**操作指示:**
从含有“Task: Jump to the Review + save step”的那一行起，一直到含有“pyautogui.click(x=611, y=134)”的那一行为止（首尾两行都包括），把这些行完整重写一遍，指令行也要照写。答案里的每个坐标数值都平移 74，也就是各加上 74。只输出这些行。

**任务输入:**

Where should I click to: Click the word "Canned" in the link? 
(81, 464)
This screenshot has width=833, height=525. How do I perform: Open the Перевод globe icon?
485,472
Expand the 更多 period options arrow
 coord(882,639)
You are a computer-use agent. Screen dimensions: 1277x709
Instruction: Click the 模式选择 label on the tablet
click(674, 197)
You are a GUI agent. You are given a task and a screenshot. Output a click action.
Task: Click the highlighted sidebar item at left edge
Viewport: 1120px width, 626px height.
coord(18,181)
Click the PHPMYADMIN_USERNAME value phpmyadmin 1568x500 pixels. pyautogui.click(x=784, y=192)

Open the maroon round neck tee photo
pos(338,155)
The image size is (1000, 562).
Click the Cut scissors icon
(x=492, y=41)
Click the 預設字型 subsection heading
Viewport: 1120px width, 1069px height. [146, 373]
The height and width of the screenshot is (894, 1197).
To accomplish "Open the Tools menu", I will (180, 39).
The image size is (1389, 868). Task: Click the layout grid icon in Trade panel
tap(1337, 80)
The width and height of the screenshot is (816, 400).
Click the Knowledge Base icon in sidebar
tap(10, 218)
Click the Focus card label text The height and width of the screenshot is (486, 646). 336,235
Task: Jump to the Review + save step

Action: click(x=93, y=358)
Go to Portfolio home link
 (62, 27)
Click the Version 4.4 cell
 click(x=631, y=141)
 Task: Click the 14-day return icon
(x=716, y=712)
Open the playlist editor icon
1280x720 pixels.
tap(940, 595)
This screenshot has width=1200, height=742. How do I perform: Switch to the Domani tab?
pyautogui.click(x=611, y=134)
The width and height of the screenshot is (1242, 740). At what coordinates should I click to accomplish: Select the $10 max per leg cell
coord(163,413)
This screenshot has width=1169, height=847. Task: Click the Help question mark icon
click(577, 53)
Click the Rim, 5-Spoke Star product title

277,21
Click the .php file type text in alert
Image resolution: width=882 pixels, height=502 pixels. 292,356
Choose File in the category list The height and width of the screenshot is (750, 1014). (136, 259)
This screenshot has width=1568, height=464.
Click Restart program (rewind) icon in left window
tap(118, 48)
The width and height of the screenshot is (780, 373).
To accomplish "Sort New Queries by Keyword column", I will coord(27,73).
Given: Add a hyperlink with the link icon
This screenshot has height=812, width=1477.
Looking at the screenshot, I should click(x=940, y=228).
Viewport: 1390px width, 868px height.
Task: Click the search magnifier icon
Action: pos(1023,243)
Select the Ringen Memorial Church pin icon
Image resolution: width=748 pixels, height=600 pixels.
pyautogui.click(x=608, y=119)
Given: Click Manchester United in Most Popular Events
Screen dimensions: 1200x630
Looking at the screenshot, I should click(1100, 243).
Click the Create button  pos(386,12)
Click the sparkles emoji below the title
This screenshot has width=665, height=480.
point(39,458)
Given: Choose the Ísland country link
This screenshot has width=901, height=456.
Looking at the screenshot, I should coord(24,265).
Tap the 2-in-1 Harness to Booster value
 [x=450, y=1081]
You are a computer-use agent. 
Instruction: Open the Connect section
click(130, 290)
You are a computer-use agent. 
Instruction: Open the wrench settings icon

**任务答复:**
Task: Jump to the Review + save step

Action: click(x=167, y=432)
Go to Portfolio home link
 (136, 101)
Click the Version 4.4 cell
 click(x=705, y=215)
 Task: Click the 14-day return icon
(x=790, y=786)
Open the playlist editor icon
1280x720 pixels.
tap(1014, 669)
This screenshot has width=1200, height=742. How do I perform: Switch to the Domani tab?
pyautogui.click(x=685, y=208)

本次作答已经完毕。